### WORK INSTRUCTIONS
After locating the line with "Image resolution: width=800" below, output it and each following line exactly, stopping after the line with "Open Arcas 5EG-1 settings via gear icon". No pictures.

### Data records
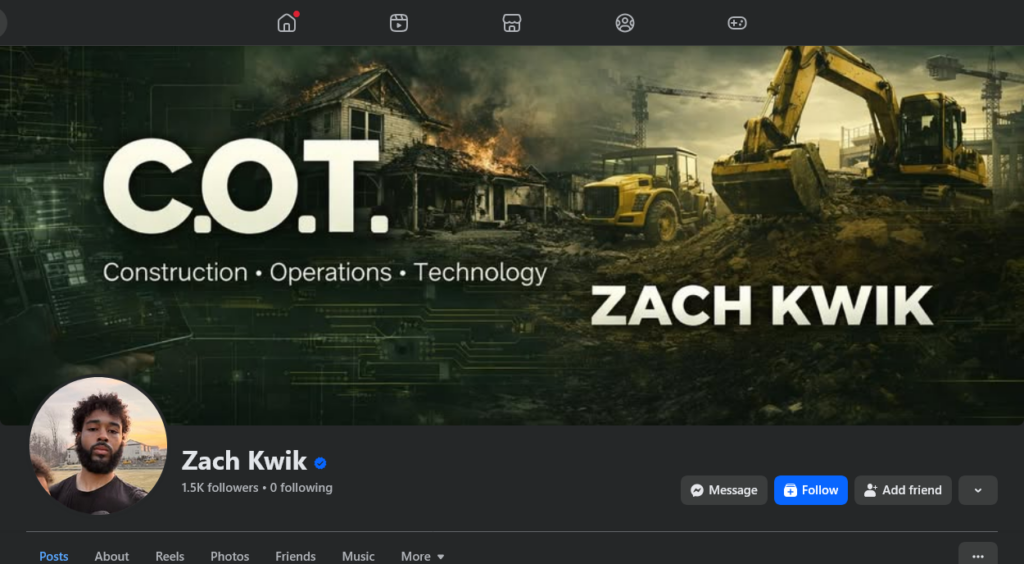Click the add-person icon in Add friend
Viewport: 1024px width, 564px height.
coord(870,490)
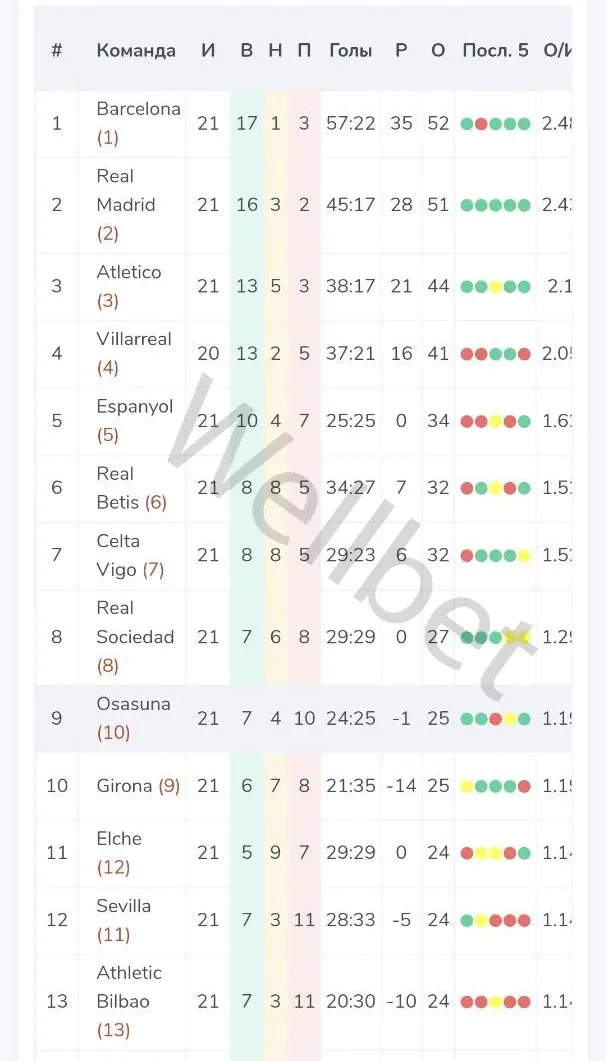The image size is (606, 1061).
Task: Click the yellow form dot in Celta Vigo's row
Action: (x=524, y=555)
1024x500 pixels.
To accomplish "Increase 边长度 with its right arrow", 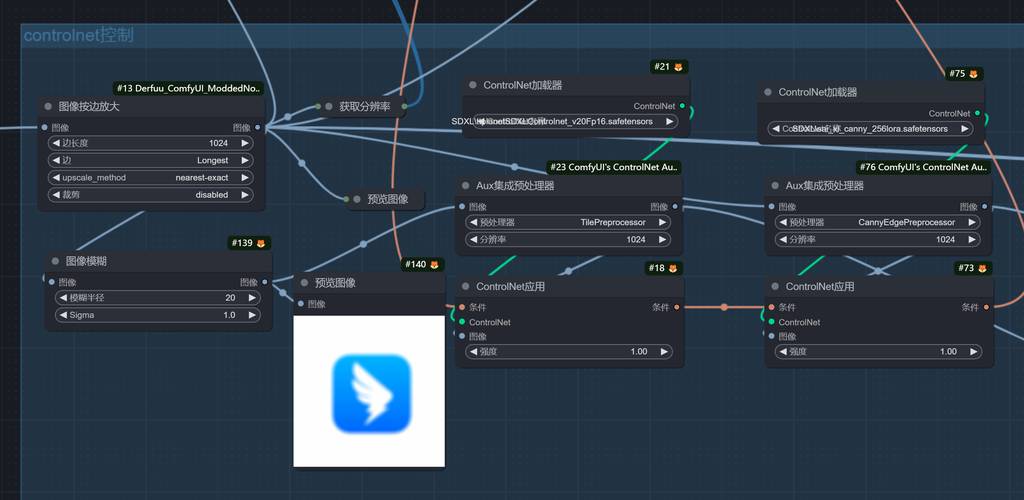I will 245,143.
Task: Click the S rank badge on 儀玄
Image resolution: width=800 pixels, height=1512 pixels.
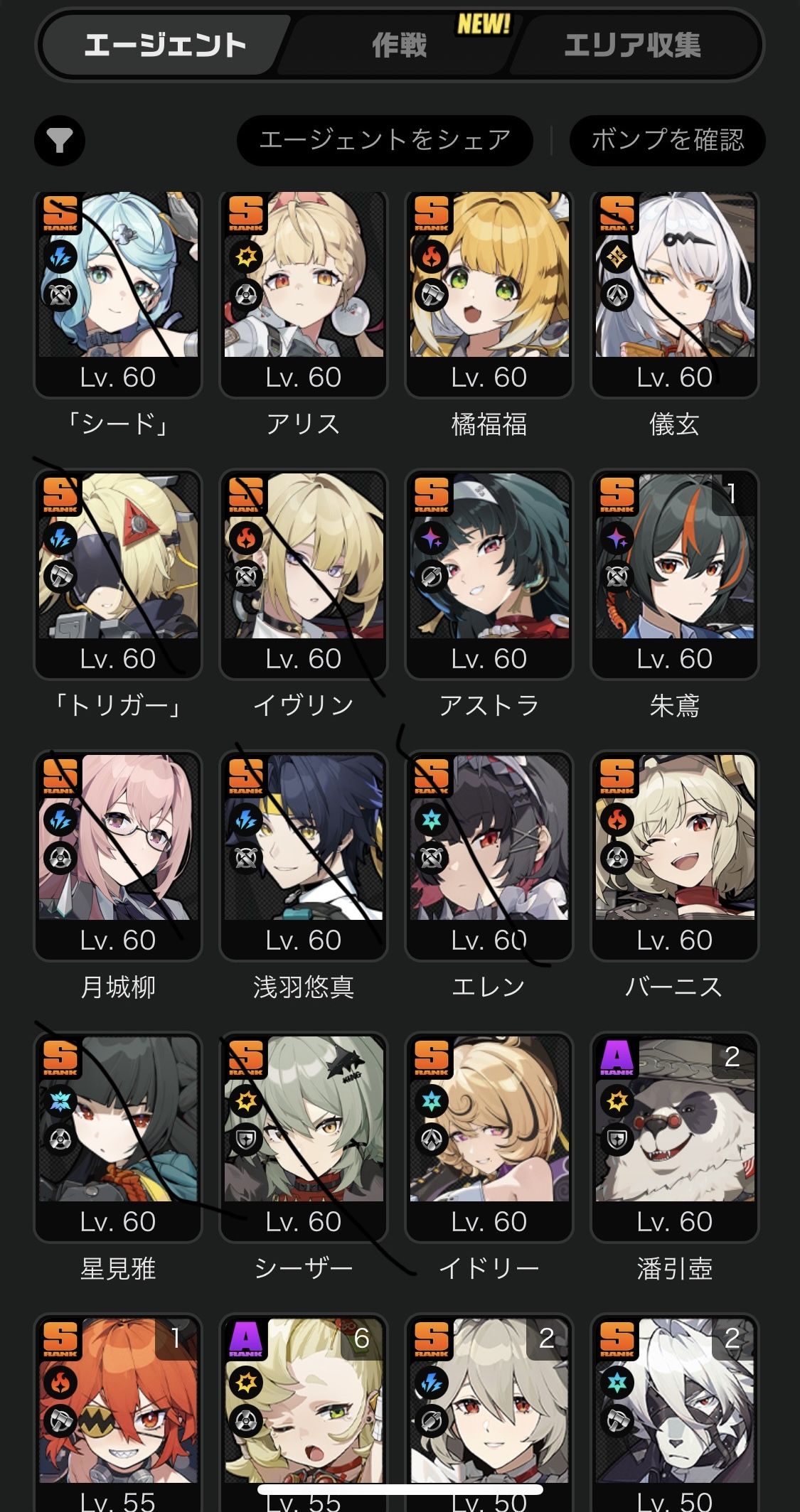Action: 617,213
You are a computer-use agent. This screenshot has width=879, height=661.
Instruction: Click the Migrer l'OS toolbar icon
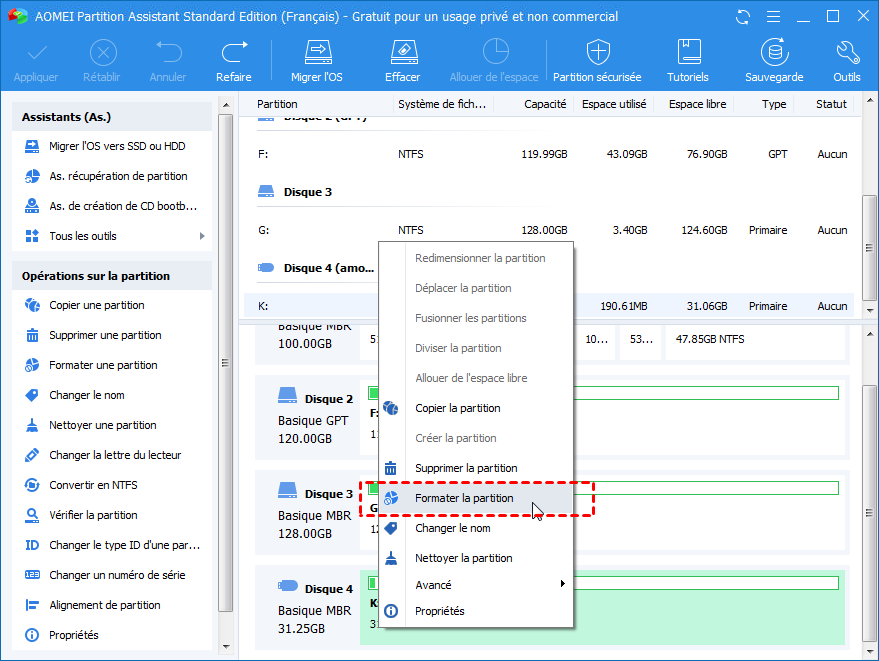[317, 53]
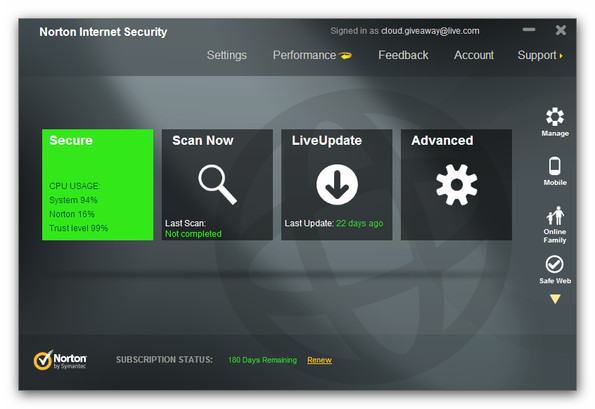Click the Scan Now magnifying glass icon
This screenshot has height=409, width=595.
click(x=217, y=184)
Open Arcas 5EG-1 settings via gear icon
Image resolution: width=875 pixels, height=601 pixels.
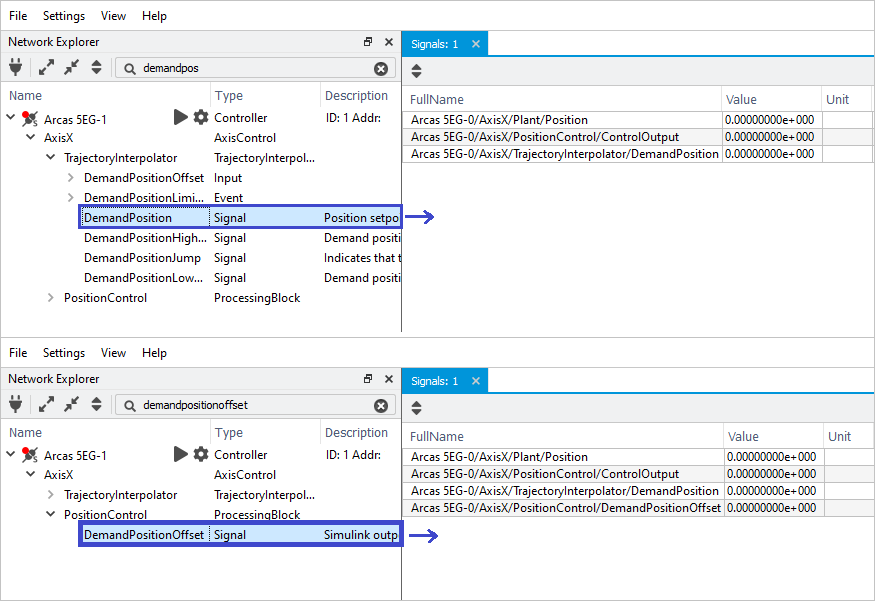click(200, 117)
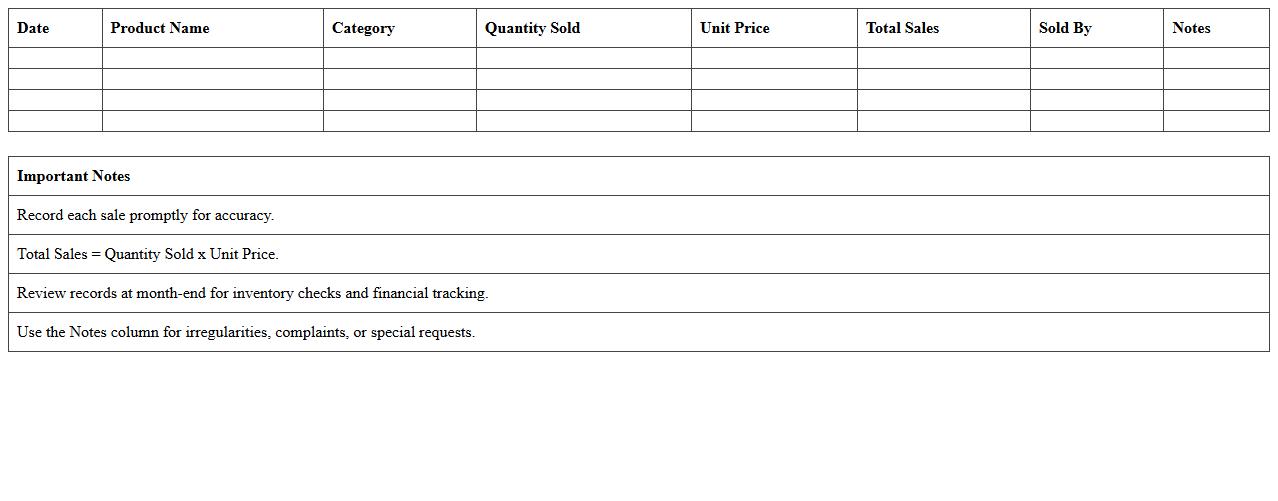Click the second empty cell under Category
The image size is (1278, 501).
[399, 79]
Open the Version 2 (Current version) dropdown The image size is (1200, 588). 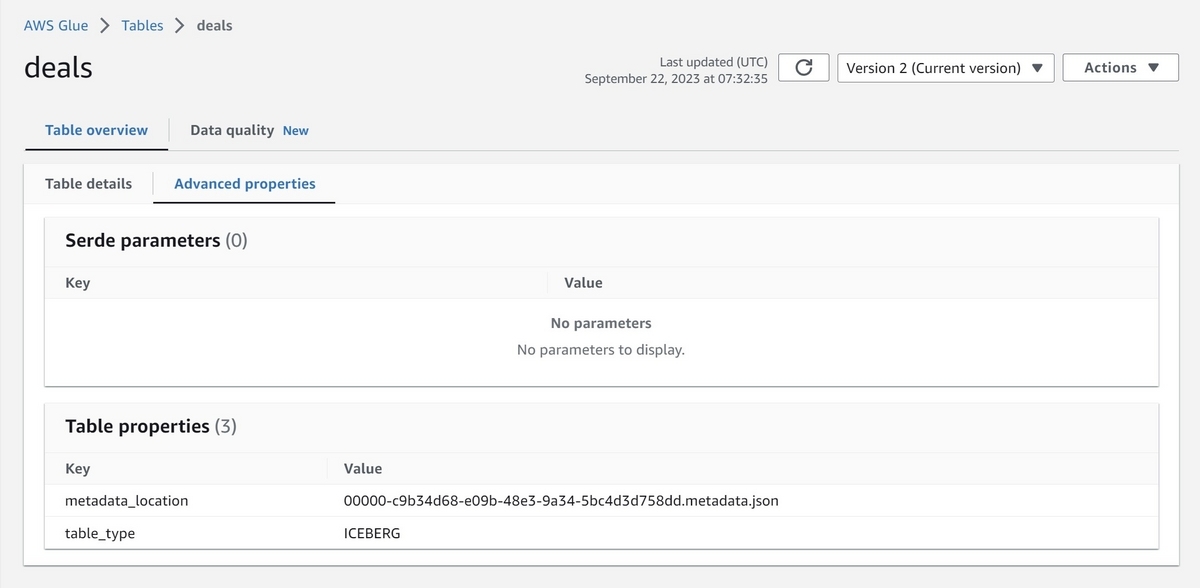[944, 68]
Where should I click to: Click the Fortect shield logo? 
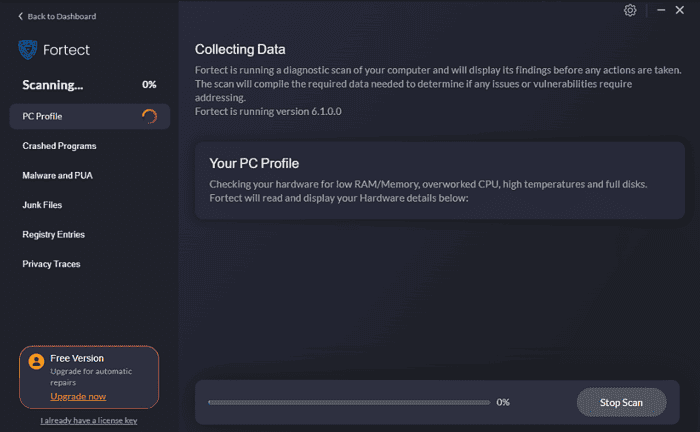pos(28,51)
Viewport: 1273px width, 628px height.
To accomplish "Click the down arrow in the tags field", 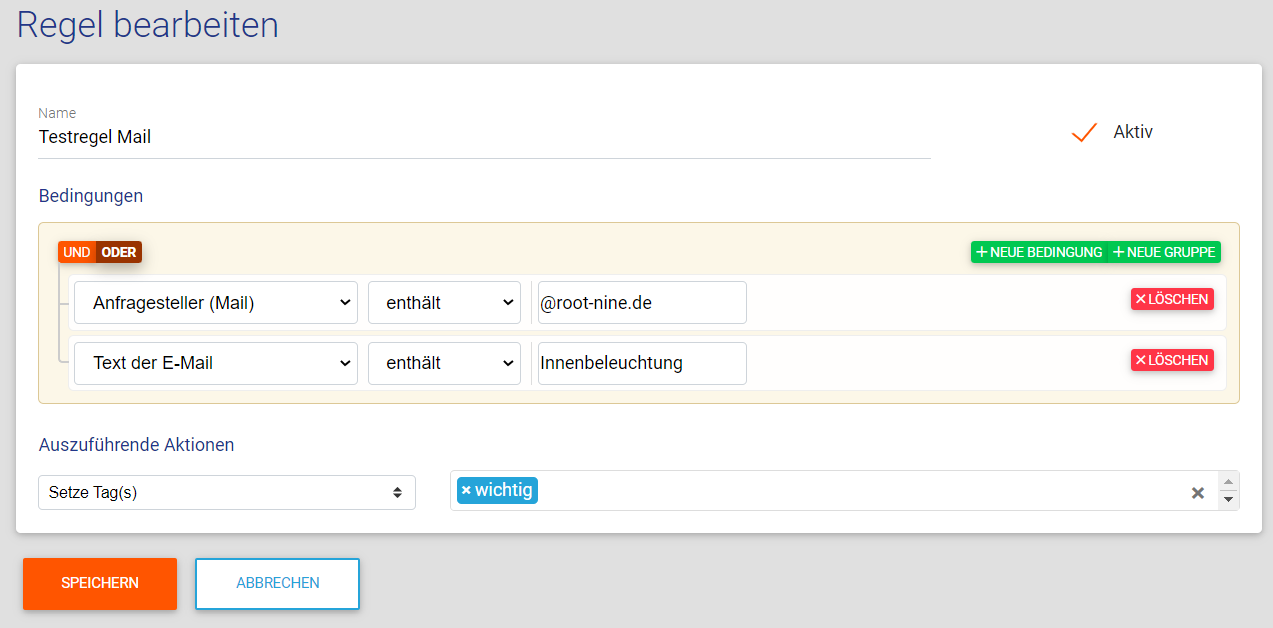I will tap(1229, 500).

### EXPECTED ANSWER
Image resolution: width=800 pixels, height=1512 pixels.
Action: 617,213
You are a computer-use agent. This screenshot has width=879, height=661.
Instruction: Click the Migrer l'OS toolbar icon
[317, 53]
Click the Scan Now magnifying glass icon
This screenshot has height=409, width=595.
click(x=217, y=184)
Open Arcas 5EG-1 settings via gear icon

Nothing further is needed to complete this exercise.